PDF Utils
The module ricecooker.utils.pdf contains helper functions for manipulating PDFs.
PDF splitter
When importing source PDFs like books that are very long documents (100+ pages), it is better for the Kolibri user experience to split them into multiple shorter PDF content nodes.
The PDFParser class in ricecooker.utils.pdf is a wrapper around the PyPDF2
library that allows us to split long PDF documents into individual chapters,
based on either the information available in the PDF’s table of contents, or user-defined page ranges.
Split into chapters
Here is how to split a PDF document located at pdf_path, which can be either
a local path or a URL:
from ricecooker.utils.pdf import PDFParser
pdf_path = '/some/local/doc.pdf' or 'https://somesite.org/some/remote/doc.pdf'
with PDFParser(pdf_path) as pdfparser:
chapters = pdfparser.split_chapters()
The output chapters is list of dictionaries with title and path attributes:
[
{'title':'First chapter', 'path':'downloads/doc/First-chapter.pdf'},
{'title':'Second chapter', 'path':'downloads/doc/Second-chapter.pdf'},
...
]
Use this information to create an individual DocumentNode for each PDF and store
them in a TopicNode that corresponds to the book:
from ricecooker.classes import nodes, files
book_node = nodes.TopicNode(title='Book title', description='Book description')

* Stored data
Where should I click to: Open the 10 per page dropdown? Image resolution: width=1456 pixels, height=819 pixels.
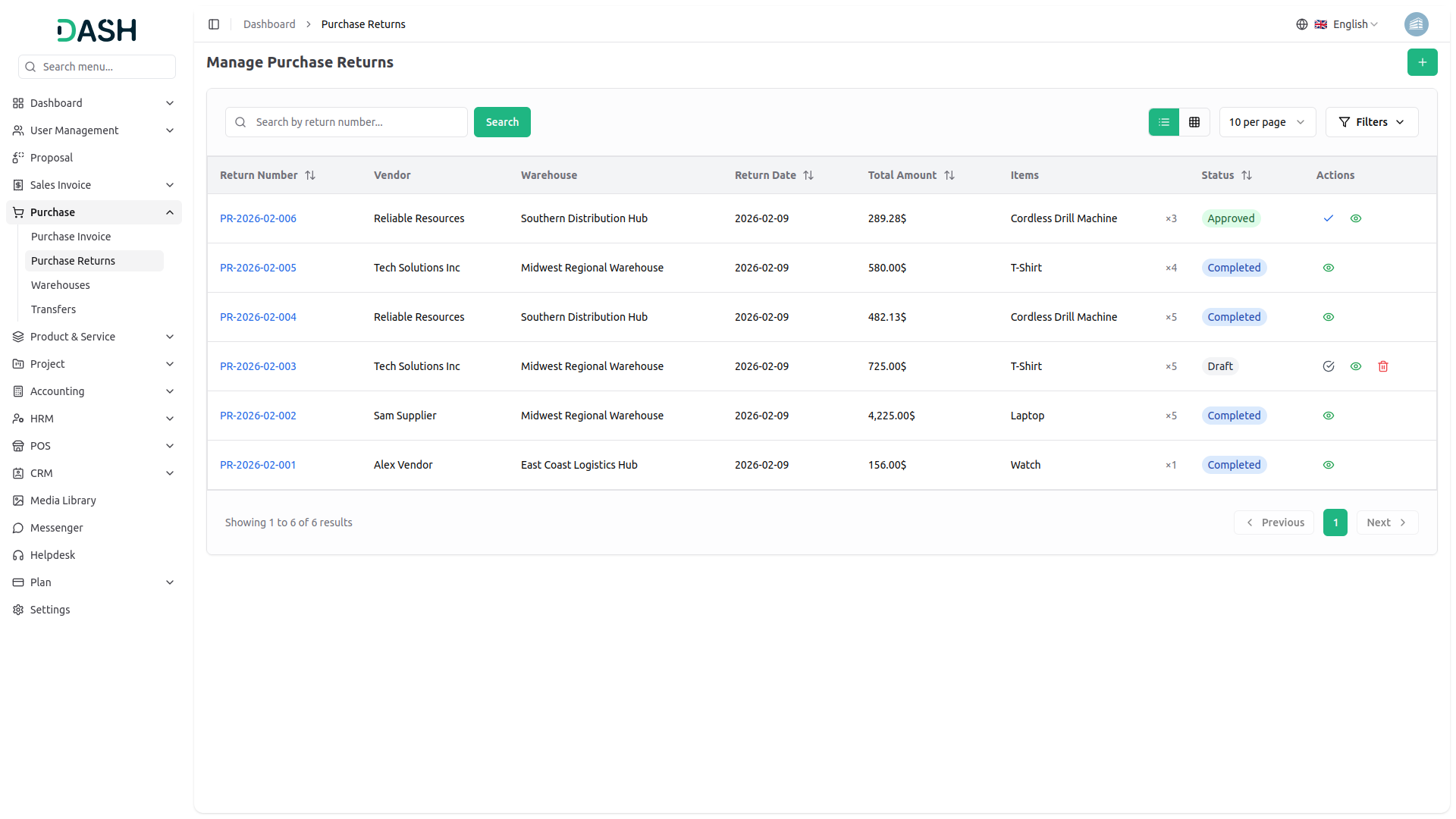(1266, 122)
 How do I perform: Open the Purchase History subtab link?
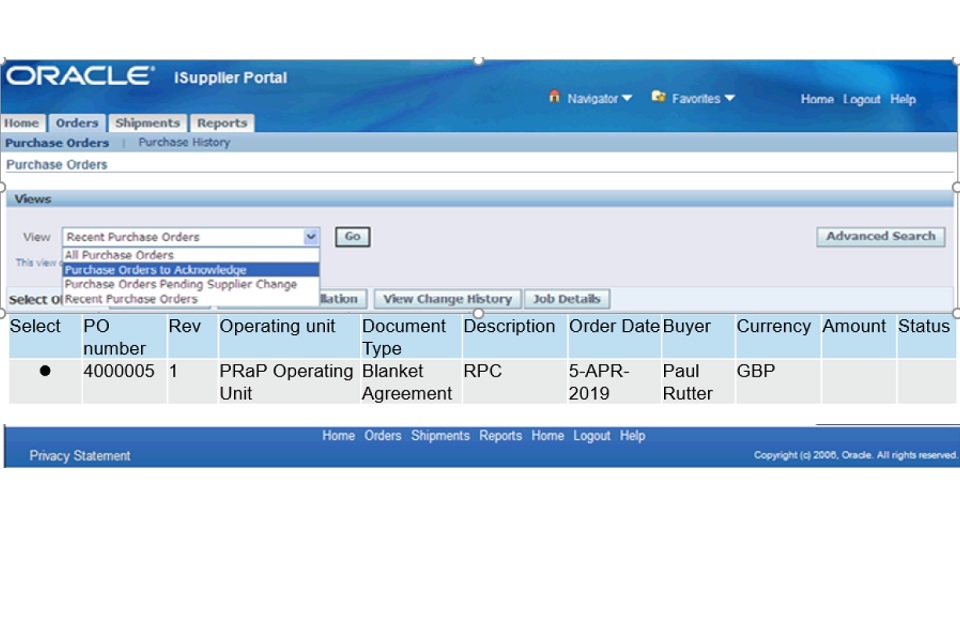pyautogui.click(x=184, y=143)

* Stated problem 1
In the PDF Utils page, rewrite the part that begins at the words "PDF splitter" and stops after "user-defined page ranges.", changing "PyPDF2" to "pypdf".
* Stated problem 2
Translate this sentence from the PDF Utils page into Spanish: "When importing source PDFs like books that are very long documents (100+ pages), it is better for the Kolibri user experience to split them into multiple shorter PDF content nodes."
* Stated problem 3
Carry on the PDF Utils page from the point where it stops.

* Final answer 1
PDF splitter
When importing source PDFs like books that are very long documents (100+ pages), it is better for the Kolibri user experience to split them into multiple shorter PDF content nodes.
The PDFParser class in ricecooker.utils.pdf is a wrapper around the pypdf
library that allows us to split long PDF documents into individual chapters,
based on either the information available in the PDF’s table of contents, or user-defined page ranges.

* Final answer 2
Al importar PDF de origen, como libros, que son documentos muy largos (más de 100 páginas), es mejor para la experiencia de usuario de Kolibri dividirlos en varios nodos de contenido PDF más cortos.

* Final answer 3
for chapter in chapters:
chapter_node = nodes.DocumentNode(
title=chapter['title'],
files=[files.DocumentFile(chapter['path'])],
...
)
book_node.add_child(chapter_node)
By default, the split PDFs are saved in the directory ./downloads. You can customize
where the files are saved by passing the optional argument directory when initializing
the PDFParser class, e.g., PDFParser(pdf_path, directory='somedircustomdir').
The split_chapters method uses the internal get_toc method to obtain a list
of page ranges for each chapter. Use pdfparser.get_toc() to inspect the PDF’s
table of contents. The table of contents data returned by the get_toc method
has the following format:
[
{'title': 'First chapter', 'page_start': 0, 'page_end': 10},
{'title': 'Second chapter', 'page_start': 10, 'page_end': 20},
...
]
If the page ranges automatically detected form the PDF’s table of contents are
not suitable for the document you’re processing, or if the PDF document does not
contain table of contents information, you can manually create the title and
page range data and pass it as the jsondata argument to the split_chapters().
page_ranges = pdfparser.get_toc()
# possibly modify/customize page_ranges, or load from a manually created file
chapters = pdfparser.split_chapters(jsondata=page_ranges)
Split into chapters and subchapters
By default the get_toc will detect only the top-level document structure,
which might not be sufficient to split the document into useful chunks.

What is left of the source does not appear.